> _RECORDS PROVIDED_
--------------------------------------------------
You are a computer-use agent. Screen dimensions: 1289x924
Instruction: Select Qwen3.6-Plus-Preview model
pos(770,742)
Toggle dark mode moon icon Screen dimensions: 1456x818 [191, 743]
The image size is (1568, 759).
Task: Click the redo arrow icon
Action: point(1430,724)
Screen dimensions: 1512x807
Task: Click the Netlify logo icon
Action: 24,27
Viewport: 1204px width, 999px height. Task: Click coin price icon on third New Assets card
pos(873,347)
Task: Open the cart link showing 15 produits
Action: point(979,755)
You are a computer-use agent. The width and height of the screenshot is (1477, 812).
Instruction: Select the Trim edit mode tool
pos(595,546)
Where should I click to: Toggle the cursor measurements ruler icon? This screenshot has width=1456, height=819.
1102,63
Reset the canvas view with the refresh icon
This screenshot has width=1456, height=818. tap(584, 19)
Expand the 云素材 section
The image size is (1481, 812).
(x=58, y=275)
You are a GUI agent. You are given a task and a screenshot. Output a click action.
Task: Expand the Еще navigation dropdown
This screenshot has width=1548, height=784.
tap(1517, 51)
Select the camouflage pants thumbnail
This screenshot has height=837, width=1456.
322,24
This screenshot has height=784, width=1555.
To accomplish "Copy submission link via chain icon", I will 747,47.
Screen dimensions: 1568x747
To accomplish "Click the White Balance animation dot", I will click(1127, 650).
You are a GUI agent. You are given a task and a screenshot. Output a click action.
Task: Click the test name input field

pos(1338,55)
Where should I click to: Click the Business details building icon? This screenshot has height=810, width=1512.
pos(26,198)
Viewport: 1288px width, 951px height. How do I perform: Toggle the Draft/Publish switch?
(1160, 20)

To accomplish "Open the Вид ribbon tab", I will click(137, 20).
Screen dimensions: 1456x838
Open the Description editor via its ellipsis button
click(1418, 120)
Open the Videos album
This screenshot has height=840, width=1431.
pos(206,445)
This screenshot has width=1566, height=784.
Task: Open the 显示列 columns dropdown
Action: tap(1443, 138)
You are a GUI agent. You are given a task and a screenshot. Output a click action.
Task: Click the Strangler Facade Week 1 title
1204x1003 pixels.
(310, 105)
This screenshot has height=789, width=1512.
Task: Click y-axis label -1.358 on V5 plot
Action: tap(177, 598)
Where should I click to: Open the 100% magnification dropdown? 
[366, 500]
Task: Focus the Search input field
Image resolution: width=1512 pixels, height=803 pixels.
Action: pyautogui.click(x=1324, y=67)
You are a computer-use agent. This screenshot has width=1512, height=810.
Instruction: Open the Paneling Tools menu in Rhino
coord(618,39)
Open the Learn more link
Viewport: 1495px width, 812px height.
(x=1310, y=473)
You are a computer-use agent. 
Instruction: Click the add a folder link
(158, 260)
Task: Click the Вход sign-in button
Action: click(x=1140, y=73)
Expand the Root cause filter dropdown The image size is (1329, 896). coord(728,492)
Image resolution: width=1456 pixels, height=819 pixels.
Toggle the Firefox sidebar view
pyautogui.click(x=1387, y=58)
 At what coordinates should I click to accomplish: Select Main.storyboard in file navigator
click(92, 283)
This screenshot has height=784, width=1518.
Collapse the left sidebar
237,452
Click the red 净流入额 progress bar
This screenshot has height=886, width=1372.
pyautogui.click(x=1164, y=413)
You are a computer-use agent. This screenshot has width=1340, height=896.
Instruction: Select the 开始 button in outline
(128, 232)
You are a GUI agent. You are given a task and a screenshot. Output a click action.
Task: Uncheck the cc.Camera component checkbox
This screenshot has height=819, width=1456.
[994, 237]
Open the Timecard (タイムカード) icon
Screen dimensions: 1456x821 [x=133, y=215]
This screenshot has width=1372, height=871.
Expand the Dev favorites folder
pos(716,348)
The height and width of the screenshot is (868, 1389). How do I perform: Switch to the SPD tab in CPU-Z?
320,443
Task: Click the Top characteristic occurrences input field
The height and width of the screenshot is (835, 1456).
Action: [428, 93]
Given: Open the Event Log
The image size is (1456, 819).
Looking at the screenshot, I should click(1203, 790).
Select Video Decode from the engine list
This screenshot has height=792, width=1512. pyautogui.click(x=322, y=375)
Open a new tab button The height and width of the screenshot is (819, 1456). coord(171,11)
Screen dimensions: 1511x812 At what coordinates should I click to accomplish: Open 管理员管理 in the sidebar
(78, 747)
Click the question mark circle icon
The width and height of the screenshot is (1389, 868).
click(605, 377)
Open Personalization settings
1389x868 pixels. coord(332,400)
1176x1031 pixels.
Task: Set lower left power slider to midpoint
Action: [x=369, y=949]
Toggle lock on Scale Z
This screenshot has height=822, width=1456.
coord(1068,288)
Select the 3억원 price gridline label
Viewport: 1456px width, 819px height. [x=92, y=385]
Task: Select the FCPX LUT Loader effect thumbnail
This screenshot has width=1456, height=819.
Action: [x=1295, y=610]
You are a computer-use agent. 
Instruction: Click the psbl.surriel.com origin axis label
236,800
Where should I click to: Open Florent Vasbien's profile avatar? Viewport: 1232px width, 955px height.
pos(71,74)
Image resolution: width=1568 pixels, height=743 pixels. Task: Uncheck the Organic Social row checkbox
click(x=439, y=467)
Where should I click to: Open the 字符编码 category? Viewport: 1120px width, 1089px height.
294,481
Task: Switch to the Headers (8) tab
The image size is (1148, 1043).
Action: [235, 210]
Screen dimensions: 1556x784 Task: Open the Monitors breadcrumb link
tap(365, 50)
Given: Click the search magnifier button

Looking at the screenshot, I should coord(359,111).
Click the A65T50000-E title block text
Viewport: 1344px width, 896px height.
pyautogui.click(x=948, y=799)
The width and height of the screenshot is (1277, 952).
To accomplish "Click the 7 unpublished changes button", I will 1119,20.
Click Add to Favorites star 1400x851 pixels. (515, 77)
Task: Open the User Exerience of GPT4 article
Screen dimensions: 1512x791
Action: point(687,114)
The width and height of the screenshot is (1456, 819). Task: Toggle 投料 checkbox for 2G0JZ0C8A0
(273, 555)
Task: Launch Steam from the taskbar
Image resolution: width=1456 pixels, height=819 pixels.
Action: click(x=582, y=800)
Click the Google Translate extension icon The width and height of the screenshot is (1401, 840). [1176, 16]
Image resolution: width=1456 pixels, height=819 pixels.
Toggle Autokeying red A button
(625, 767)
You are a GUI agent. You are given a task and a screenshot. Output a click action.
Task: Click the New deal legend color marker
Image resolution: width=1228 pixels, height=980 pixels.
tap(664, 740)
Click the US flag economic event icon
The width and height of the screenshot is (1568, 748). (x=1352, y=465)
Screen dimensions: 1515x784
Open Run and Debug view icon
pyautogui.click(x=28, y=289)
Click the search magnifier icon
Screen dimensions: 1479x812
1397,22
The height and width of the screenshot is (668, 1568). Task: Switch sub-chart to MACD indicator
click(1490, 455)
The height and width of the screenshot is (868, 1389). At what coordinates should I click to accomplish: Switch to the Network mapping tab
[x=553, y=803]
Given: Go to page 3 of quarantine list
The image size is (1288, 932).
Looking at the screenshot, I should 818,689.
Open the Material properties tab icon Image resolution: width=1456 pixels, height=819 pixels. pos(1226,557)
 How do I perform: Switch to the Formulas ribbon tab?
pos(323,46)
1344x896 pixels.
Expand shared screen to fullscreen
--------------------------------------------------
> _EXERCISE AIM_
Set down the entire listing once more, keeping every line exactly as it reads.

> _WORKED SOLUTION_
You are a computer-use agent. Screen dimensions: 1289x924
Instruction: Select Qwen3.6-Plus-Preview model
pos(770,742)
Toggle dark mode moon icon Screen dimensions: 1456x818 [191, 743]
The image size is (1568, 759).
Task: Click the redo arrow icon
Action: point(1430,724)
Screen dimensions: 1512x807
Task: Click the Netlify logo icon
Action: 24,27
Viewport: 1204px width, 999px height. Task: Click coin price icon on third New Assets card
pos(873,347)
Task: Open the cart link showing 15 produits
Action: point(979,755)
You are a computer-use agent. The width and height of the screenshot is (1477, 812).
Instruction: Select the Trim edit mode tool
pos(595,546)
Where should I click to: Toggle the cursor measurements ruler icon? This screenshot has width=1456, height=819.
1102,63
Reset the canvas view with the refresh icon
This screenshot has width=1456, height=818. tap(584, 19)
Expand the 云素材 section
The image size is (1481, 812).
(x=58, y=275)
You are a GUI agent. You are given a task and a screenshot. Output a click action.
Task: Expand the Еще navigation dropdown
This screenshot has width=1548, height=784.
tap(1517, 51)
Select the camouflage pants thumbnail
This screenshot has height=837, width=1456.
322,24
This screenshot has height=784, width=1555.
To accomplish "Copy submission link via chain icon", I will 747,47.
Screen dimensions: 1568x747
To accomplish "Click the White Balance animation dot", I will click(1127, 650).
You are a GUI agent. You are given a task and a screenshot. Output a click action.
Task: Click the test name input field

pos(1338,55)
Where should I click to: Click the Business details building icon? This screenshot has height=810, width=1512.
pos(26,198)
Viewport: 1288px width, 951px height. How do I perform: Toggle the Draft/Publish switch?
(1160, 20)

To accomplish "Open the Вид ribbon tab", I will click(137, 20).
Screen dimensions: 1456x838
Open the Description editor via its ellipsis button
click(1418, 120)
Open the Videos album
This screenshot has height=840, width=1431.
pos(206,445)
This screenshot has width=1566, height=784.
Task: Open the 显示列 columns dropdown
Action: tap(1443, 138)
You are a GUI agent. You are given a task and a screenshot. Output a click action.
Task: Click the Strangler Facade Week 1 title
1204x1003 pixels.
(310, 105)
This screenshot has height=789, width=1512.
Task: Click y-axis label -1.358 on V5 plot
Action: tap(177, 598)
Where should I click to: Open the 100% magnification dropdown? 
[366, 500]
Task: Focus the Search input field
Image resolution: width=1512 pixels, height=803 pixels.
Action: pyautogui.click(x=1324, y=67)
You are a computer-use agent. This screenshot has width=1512, height=810.
Instruction: Open the Paneling Tools menu in Rhino
coord(618,39)
Open the Learn more link
Viewport: 1495px width, 812px height.
(x=1310, y=473)
You are a computer-use agent. 
Instruction: Click the add a folder link
(158, 260)
Task: Click the Вход sign-in button
Action: click(x=1140, y=73)
Expand the Root cause filter dropdown The image size is (1329, 896). coord(728,492)
Image resolution: width=1456 pixels, height=819 pixels.
Toggle the Firefox sidebar view
pyautogui.click(x=1387, y=58)
 At what coordinates should I click to accomplish: Select Main.storyboard in file navigator
click(92, 283)
This screenshot has height=784, width=1518.
Collapse the left sidebar
237,452
Click the red 净流入额 progress bar
This screenshot has height=886, width=1372.
pyautogui.click(x=1164, y=413)
You are a computer-use agent. This screenshot has width=1340, height=896.
Instruction: Select the 开始 button in outline
(128, 232)
You are a GUI agent. You are given a task and a screenshot. Output a click action.
Task: Uncheck the cc.Camera component checkbox
This screenshot has height=819, width=1456.
[994, 237]
Open the Timecard (タイムカード) icon
Screen dimensions: 1456x821 [x=133, y=215]
This screenshot has width=1372, height=871.
Expand the Dev favorites folder
pos(716,348)
The height and width of the screenshot is (868, 1389). How do I perform: Switch to the SPD tab in CPU-Z?
320,443
Task: Click the Top characteristic occurrences input field
The height and width of the screenshot is (835, 1456).
Action: [428, 93]
Given: Open the Event Log
The image size is (1456, 819).
Looking at the screenshot, I should click(1203, 790).
Select Video Decode from the engine list
This screenshot has height=792, width=1512. pyautogui.click(x=322, y=375)
Open a new tab button The height and width of the screenshot is (819, 1456). coord(171,11)
Screen dimensions: 1511x812 At what coordinates should I click to accomplish: Open 管理员管理 in the sidebar
(78, 747)
Click the question mark circle icon
The width and height of the screenshot is (1389, 868).
click(605, 377)
Open Personalization settings
1389x868 pixels. coord(332,400)
1176x1031 pixels.
Task: Set lower left power slider to midpoint
Action: [x=369, y=949]
Toggle lock on Scale Z
This screenshot has height=822, width=1456.
coord(1068,288)
Select the 3억원 price gridline label
Viewport: 1456px width, 819px height. [x=92, y=385]
Task: Select the FCPX LUT Loader effect thumbnail
This screenshot has width=1456, height=819.
Action: [x=1295, y=610]
You are a computer-use agent. 
Instruction: Click the psbl.surriel.com origin axis label
236,800
Where should I click to: Open Florent Vasbien's profile avatar? Viewport: 1232px width, 955px height.
pos(71,74)
Image resolution: width=1568 pixels, height=743 pixels. Task: Uncheck the Organic Social row checkbox
click(x=439, y=467)
Where should I click to: Open the 字符编码 category? Viewport: 1120px width, 1089px height.
294,481
Task: Switch to the Headers (8) tab
The image size is (1148, 1043).
Action: [235, 210]
Screen dimensions: 1556x784 Task: Open the Monitors breadcrumb link
tap(365, 50)
Given: Click the search magnifier button

Looking at the screenshot, I should coord(359,111).
Click the A65T50000-E title block text
Viewport: 1344px width, 896px height.
pyautogui.click(x=948, y=799)
The width and height of the screenshot is (1277, 952).
To accomplish "Click the 7 unpublished changes button", I will 1119,20.
Click Add to Favorites star 1400x851 pixels. (515, 77)
Task: Open the User Exerience of GPT4 article
Screen dimensions: 1512x791
Action: point(687,114)
The width and height of the screenshot is (1456, 819). Task: Toggle 投料 checkbox for 2G0JZ0C8A0
(273, 555)
Task: Launch Steam from the taskbar
Image resolution: width=1456 pixels, height=819 pixels.
Action: click(x=582, y=800)
Click the Google Translate extension icon The width and height of the screenshot is (1401, 840). [1176, 16]
Image resolution: width=1456 pixels, height=819 pixels.
Toggle Autokeying red A button
(625, 767)
You are a GUI agent. You are given a task and a screenshot. Output a click action.
Task: Click the New deal legend color marker
Image resolution: width=1228 pixels, height=980 pixels.
tap(664, 740)
Click the US flag economic event icon
The width and height of the screenshot is (1568, 748). (x=1352, y=465)
Screen dimensions: 1515x784
Open Run and Debug view icon
pyautogui.click(x=28, y=289)
Click the search magnifier icon
Screen dimensions: 1479x812
1397,22
The height and width of the screenshot is (668, 1568). Task: Switch sub-chart to MACD indicator
click(1490, 455)
The height and width of the screenshot is (868, 1389). At what coordinates should I click to accomplish: Switch to the Network mapping tab
[x=553, y=803]
Given: Go to page 3 of quarantine list
The image size is (1288, 932).
Looking at the screenshot, I should 818,689.
Open the Material properties tab icon Image resolution: width=1456 pixels, height=819 pixels. pos(1226,557)
 How do I perform: Switch to the Formulas ribbon tab?
pos(323,46)
1344x896 pixels.
Expand shared screen to fullscreen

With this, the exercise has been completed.